▶ [GIVEN TASK] Reproduce the items below, changing "prefab hierarchy list" to "asset hierarchy list" wherever it occurs and leaving everything else as it is.

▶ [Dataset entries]

┄┄┄┄┄┄┄┄┄┄

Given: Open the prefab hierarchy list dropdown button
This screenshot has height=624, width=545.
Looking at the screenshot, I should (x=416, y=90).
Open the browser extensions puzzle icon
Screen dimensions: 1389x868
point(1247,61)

┄┄┄┄┄┄┄┄┄┄

▶ [THE REPLY]
Given: Open the asset hierarchy list dropdown button
This screenshot has height=624, width=545.
Looking at the screenshot, I should (x=416, y=90).
Open the browser extensions puzzle icon
Screen dimensions: 1389x868
point(1247,61)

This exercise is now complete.